The 2006 Poetry Bus Tour will cover 50 cities in 50 days
/ Source: The Associated Press

Poetry fans, keep an eye out this fall for a Green Tortoise bus.

Look beyond the bookstore or campus lecture hall. Try a ranch in Missoula, Mont.; a sushi bar in Spokane, Wash.; or a church in Providence, R.I. Peek inside this 40-foot coach, if you dare, and expect to find beds, seating areas, work stations and, at any given time, a couple of dozen road-tested poets.

The 2006 Poetry Bus Tour, billed as the “most ambitious poetry tour ever attempted,” is a voyage of verse that will cover 50 cities in 50 days, a pace that could wear out the most experienced politician or rock star. The tour is being organized by Wave Books, a Seattle-based poetry press.

“When my first book (‘Things Are Happening’) came out, I went on a 50-stop tour, just by myself, in my car,” says poet Joshua Beckman, an editor at Wave Books and co-founder of the tour with fellow poet and Wave Books editor Matthew Zapruder. “It reminded me of the way musicians would tour, when you put something creative out, you drove around and showed it to people. And my experience on that first tour was so interesting, just going to all those places and meeting people. I kept looking to expand on it, and share it with other people.”

The tour, which includes both Wave and non-Wave poets, begins Labor Day at the Bumbershoot Music Festival in Seattle and wraps up in late October, back home at Seattle’s Space Needle. An evolving cast of poets, from eminences such as John Ashbery to writers who have yet to be published, will join and leave along the way.

Some, like the 79-year-old Ashbery and fellow Pulitzer Prize winner James Tate, will simply participate in readings. Others will stick around longer, like 31-year-old Cole Heinowitz, who plans to spend two nights on the bus in October.

“I think that cohabitation is a great way to break through boundaries that otherwise don’t get broken down, especially in the sometimes professionalistic and distant world of poets. I also love the idea of lying on my back and looking out the windows while we move at 60 miles per hour,” says Heinowitz, whose books include “Daily Chimera” and the upcoming “The Rubicon.”

Readings will take place wherever open spaces are to be found, and, ideally, food and accommodations provided. The tour will feature stops at the First Unitarian Church in Providence; the Naval Academy in Annapolis, Md.; the Butler Creek Ranch in Missoula; and, just south of Madison, Wis., an organic farm run co-managed by poet Lisa Fishman, who looks forward to two extended stays on the bus.

“I think it’ll be a dream come true,” says the 39-year-old Fishman, whose third book, “The Happiness Experiment,” is scheduled to come out next year. “I think there’ll be a lot of energy. I imagine a lot of singing, because when you’re traveling on the road, in an enclosed space, I have a feeling you revert to that childhood activity of singing on the bus.”

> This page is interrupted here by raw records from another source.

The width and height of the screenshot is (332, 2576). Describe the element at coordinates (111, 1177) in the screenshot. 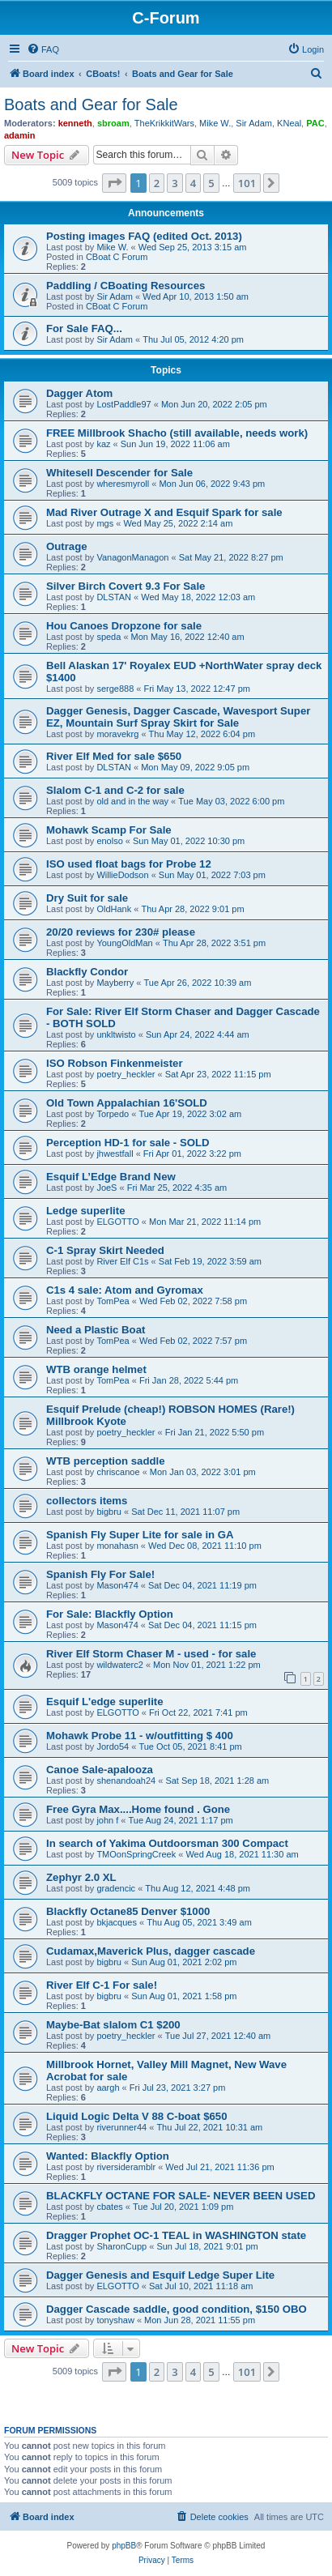

I see `Esquif L’Edge Brand New` at that location.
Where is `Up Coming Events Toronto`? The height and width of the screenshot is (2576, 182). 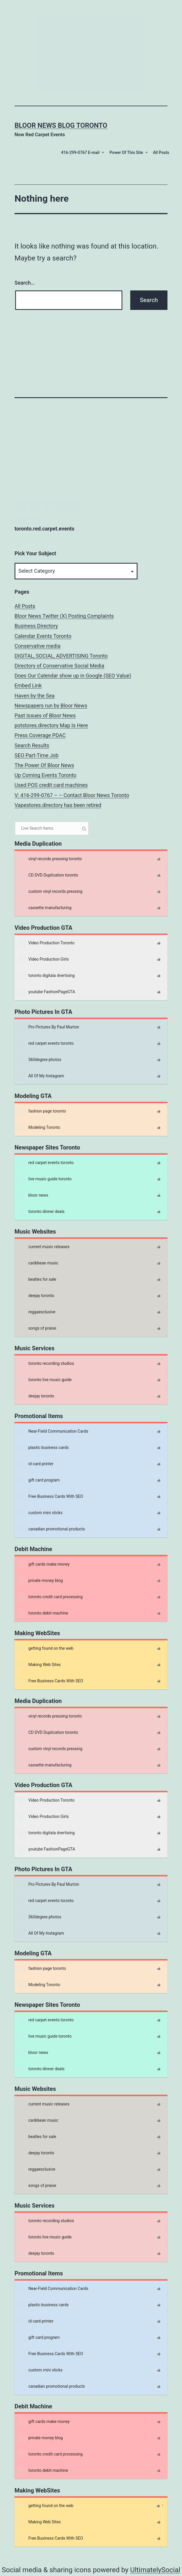 Up Coming Events Toronto is located at coordinates (45, 775).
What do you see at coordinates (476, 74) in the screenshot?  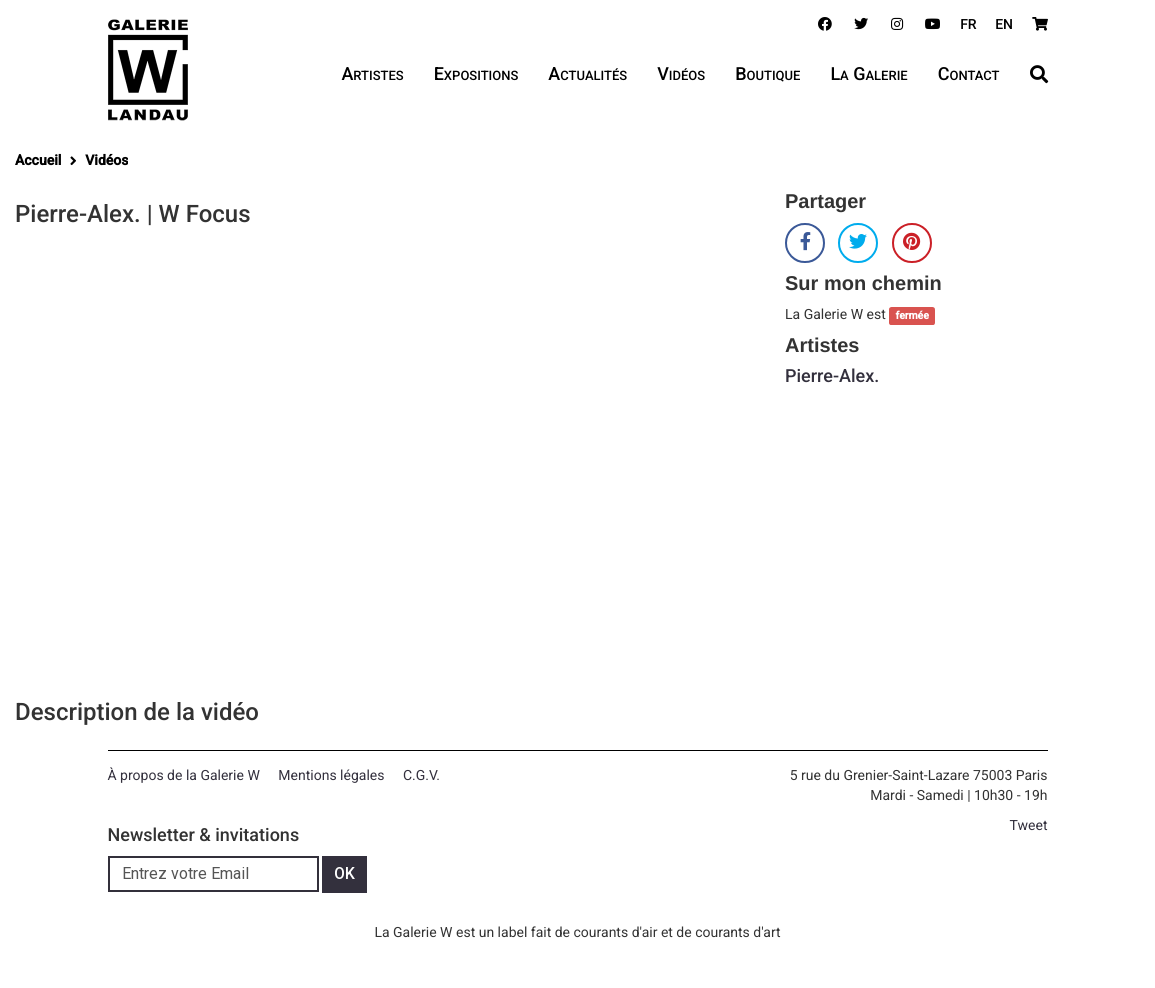 I see `Expositions` at bounding box center [476, 74].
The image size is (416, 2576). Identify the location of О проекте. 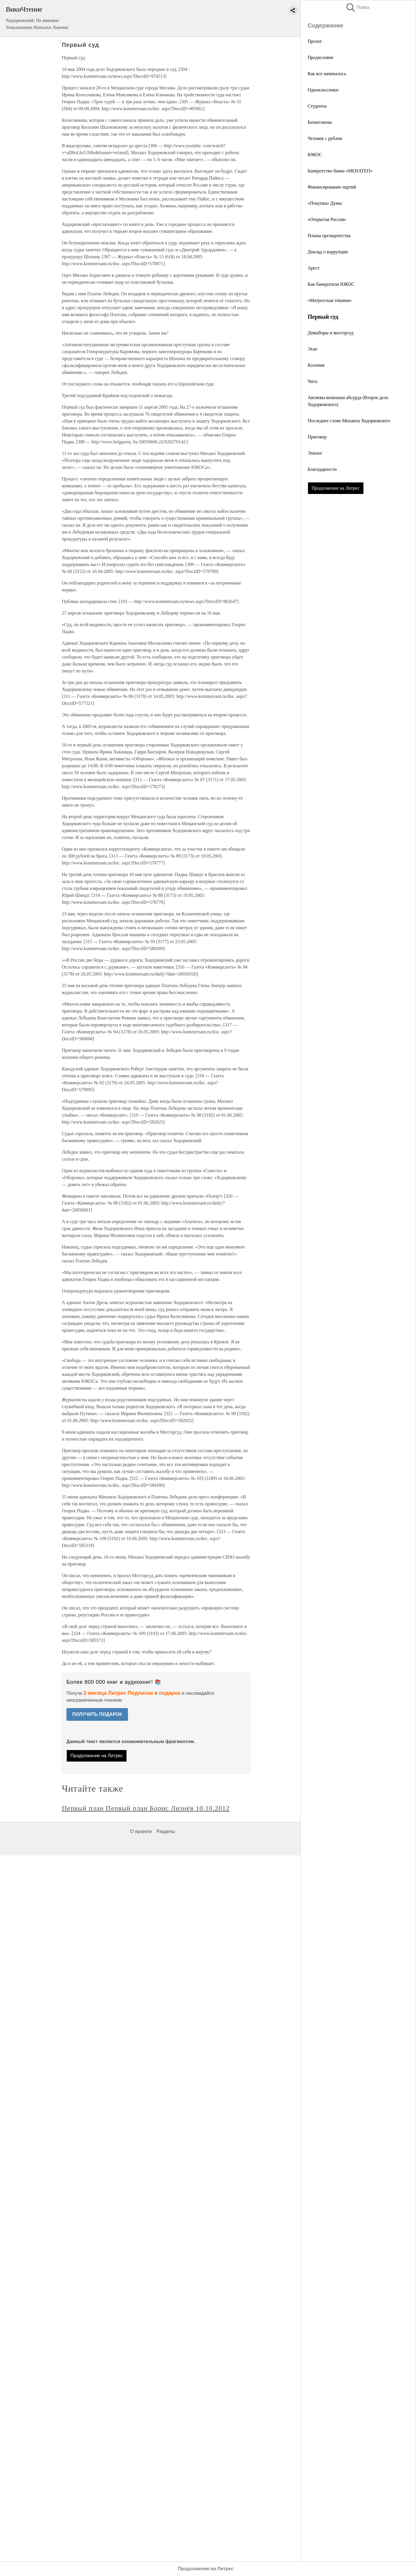
(141, 1831).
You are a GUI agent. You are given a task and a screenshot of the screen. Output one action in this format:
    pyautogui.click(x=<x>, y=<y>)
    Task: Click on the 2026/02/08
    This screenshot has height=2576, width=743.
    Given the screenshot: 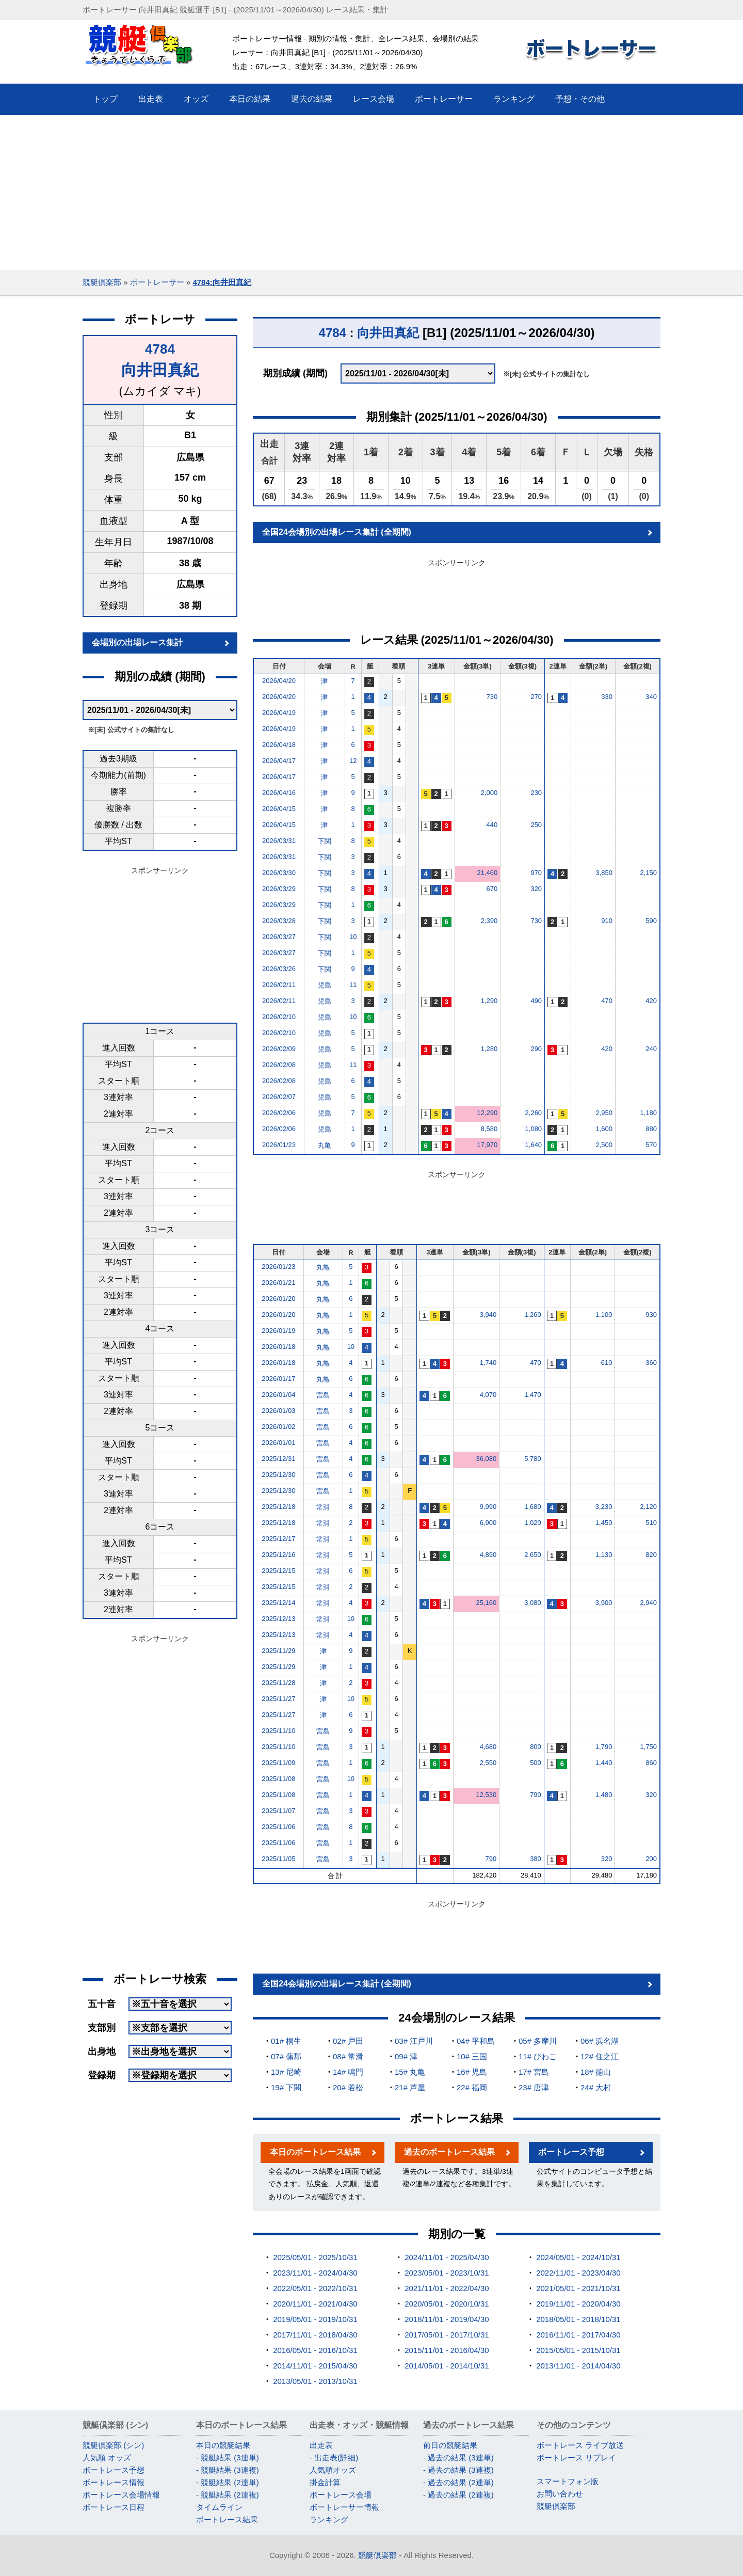 What is the action you would take?
    pyautogui.click(x=279, y=1065)
    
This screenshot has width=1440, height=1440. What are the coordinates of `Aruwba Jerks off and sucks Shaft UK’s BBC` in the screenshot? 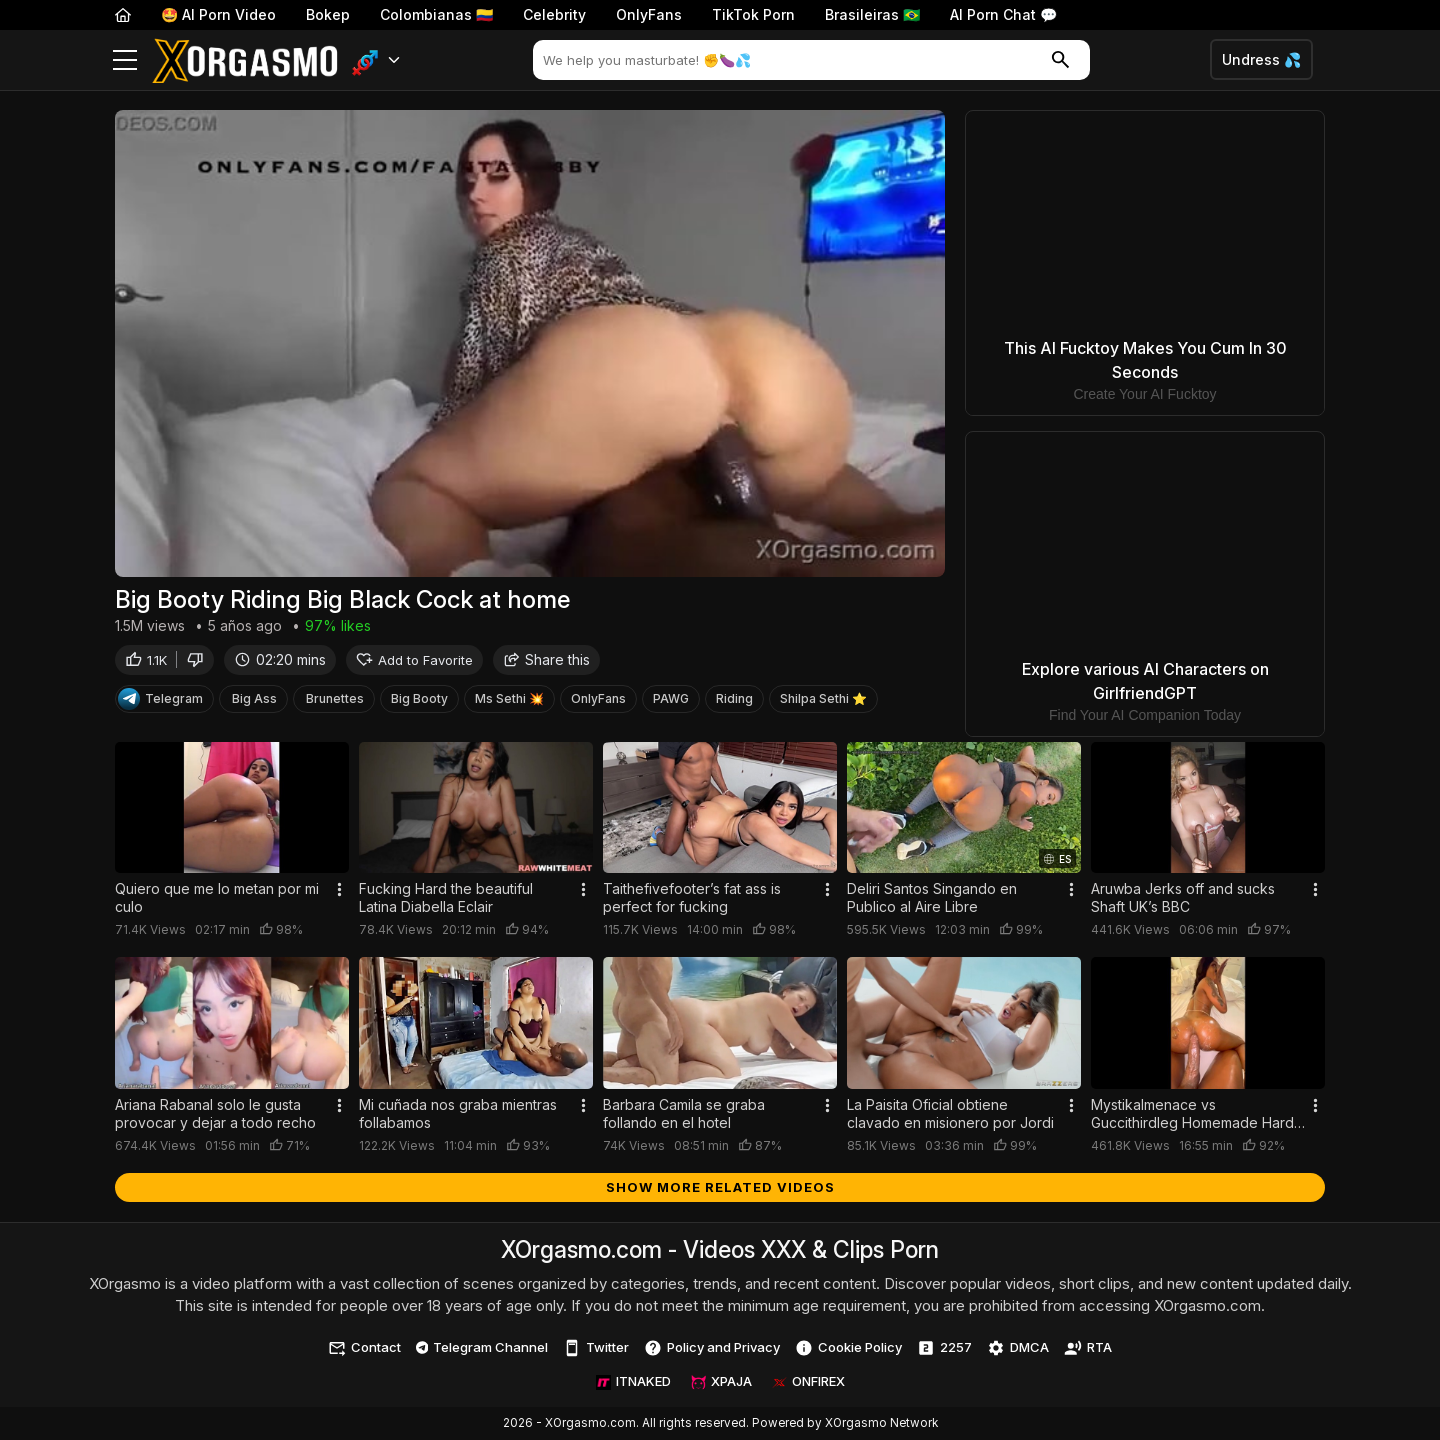 It's located at (1183, 897).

Wave Books expects to burn through more than 1,500 gallons of gas and more than 150 gallons of coffee. The caravan of poets will include a filmmaker, two professional astrologers and continuous online updates.

Asked what he expects to happen when you throw together dozens of poets — male and female, average age 32 — in an enclosed environment for days or weeks at a time, Beckman laughs nervously, and a little wickedly, then suggests two very different outcomes.

“People have different ideas what a poetry bus can be,” he says. “A lot of people think a poetry bus is the most boring thing you could imagine, like a bus full of people incredibly quietly reading. Others think about Ken Kesey and think it’s going to be crazy, with nobody wearing any clothes and lots of drugs.

“To be honest, if I really knew what was going to happen I wouldn’t be as excited as I am right now.”